#### Document section
━━━━━━━━━━
New AI Chips Seek to Reshape Data Center Design, Cooling

Cerebras Systems has emerged from stealth mode with a wafer-sized chip that completely rethinks the form factor for data center computing. The challenge: Each chip uses 15 kilowatts of power.

Rich Miller

Aug. 20, 2019

5 min read

The Cerebras Wafer-Scale Engine (WSE) is optiomized for artificial intelligence workloads and is the largest chip ever built. (Image: Cerebras Systems)

The rise of artificial intelligence is transforming the business world. It could shake up the data center along the way.

Powerful new hardware for artificial intelligence (AI) workloads have the potential to reshape the design of data centers and how they are cooled. This week’s Hot Chips conference at Stanford University showcased a number of startups offering new takes on customized AI silicon, as well as new offerings from the incumbents.

The most startling new design came from Cerebras Systems, which came out of stealth mode with a chip that completely rethinks the form factor for data center computing. The Cerebras Wafer-Scale Engine (WSE) is the largest chip ever built, at nearly 9 inches in width. At 46.2 square millimeters, the WSE is 56 times larger than the largest graphics processing unit (GPU).

Is bigger better? Cerebras says size is “profoundly important” and its larger chips will process information more quickly, reducing the time it takes AI researchers to train algorithms for new tasks.

The Cerebras design offers a radical new take on the future of AI hardware. Its first products have yet to hit the market, and analysts are keen to see if performance testing validates Cerebras’ claims about its capabilities.

Cooling 15 Kilowatts per Chip

If it succeeds, Cerebras will push the existing boundaries of high-density computing, a trend which is already beginning to create both opportunities and challenges for data center operators. A single WSE contains has 400,000 cores and 1.2 trillion transistors and uses 15 kilowatts of power.

I will repeat for clarity – a single WSE uses 15 kilowatts of power. For comparison, a recent survey by AFCOM found users were averaging 7.3 kilowatts of power for an entire rack, which can hold as many as 40 servers. Hyperscale providers average about 10 to 12 kilowatts per rack.

The heat thrown off by the Cerebras chips will require a different approach to cooling, as well as the server chassis. The WSE will be packaged as a server appliance, which will include a liquid cooling system that reportedly features a cold plate fed by a series of pipes, with the chip positioned vertically in the chassis to better cool the entire surface of the huge chip.
━━━━━━━━━━
#### Supplied information
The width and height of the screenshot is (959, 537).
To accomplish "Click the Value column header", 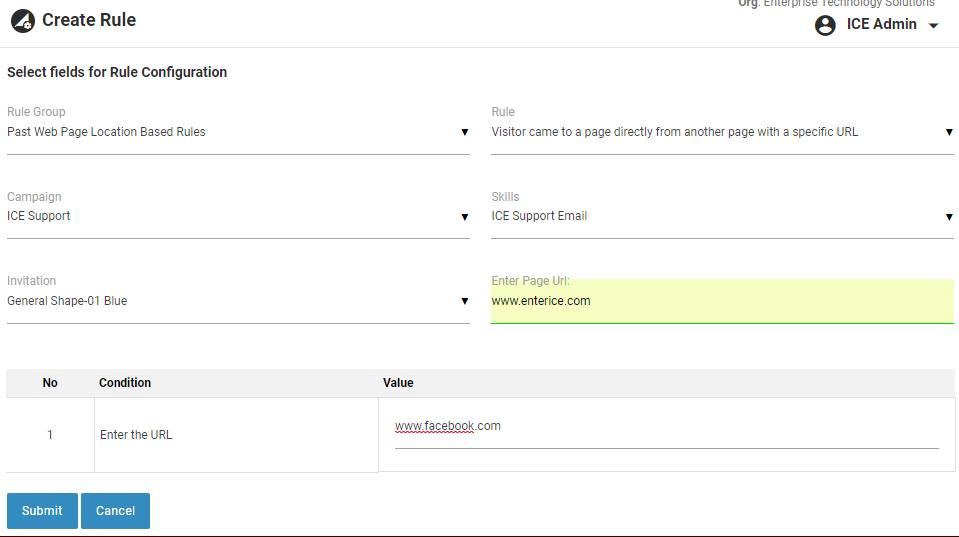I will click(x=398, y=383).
━━━━━━━━━━
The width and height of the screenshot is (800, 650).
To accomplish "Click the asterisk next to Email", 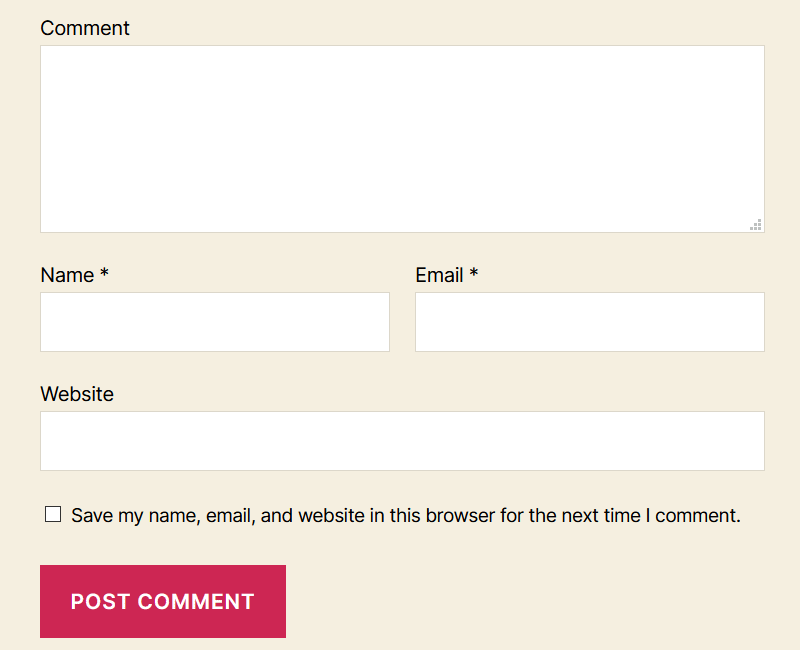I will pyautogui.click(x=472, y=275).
━━━━━━━━━━
#### Stated goal 1
Decide whether each statement agrees with the article on AI chips. Answer yes or no for each, and quote the words from the article that settle it.
(a) The Hot Chips conference took place at Stanford University.
(b) Cerebras already has its first products on the market.
(c) Hyperscale providers average about 15 kilowatts per rack.
#### Stated goal 2
In the article on AI chips, what average power per rack did the AFCOM survey find among users?
#### Stated goal 3
Continue the article on AI chips from the point where it ends.

#### Written reply 1
(a) Yes: "This week’s Hot Chips conference at Stanford University"
(b) No: "Its first products have yet to hit the market"
(c) No: "Hyperscale providers average about 10 to 12 kilowatts per rack."

#### Written reply 2
Users averaged 7.3 kilowatts of power for an entire rack.

#### Written reply 3
A look at the manufacturing process for the Cerebras Wafer Scale Engine (WSE), which was fabricated at TSMC. (Image: Cerebras)

Most servers are designed to use air cooling, and thus most data centers are designed to use air cooling. A broad shift to liquid cooling would prompt data center operators to support water to the rack, which is often delivered through a system of pipes under a raised floor.

Google’s decision to shift to liquid cooling with its latest hardware for artificial intelligence raised expectations that others might follow. Alibaba and other Chinese hyperscale companies have adopted liquid cooling.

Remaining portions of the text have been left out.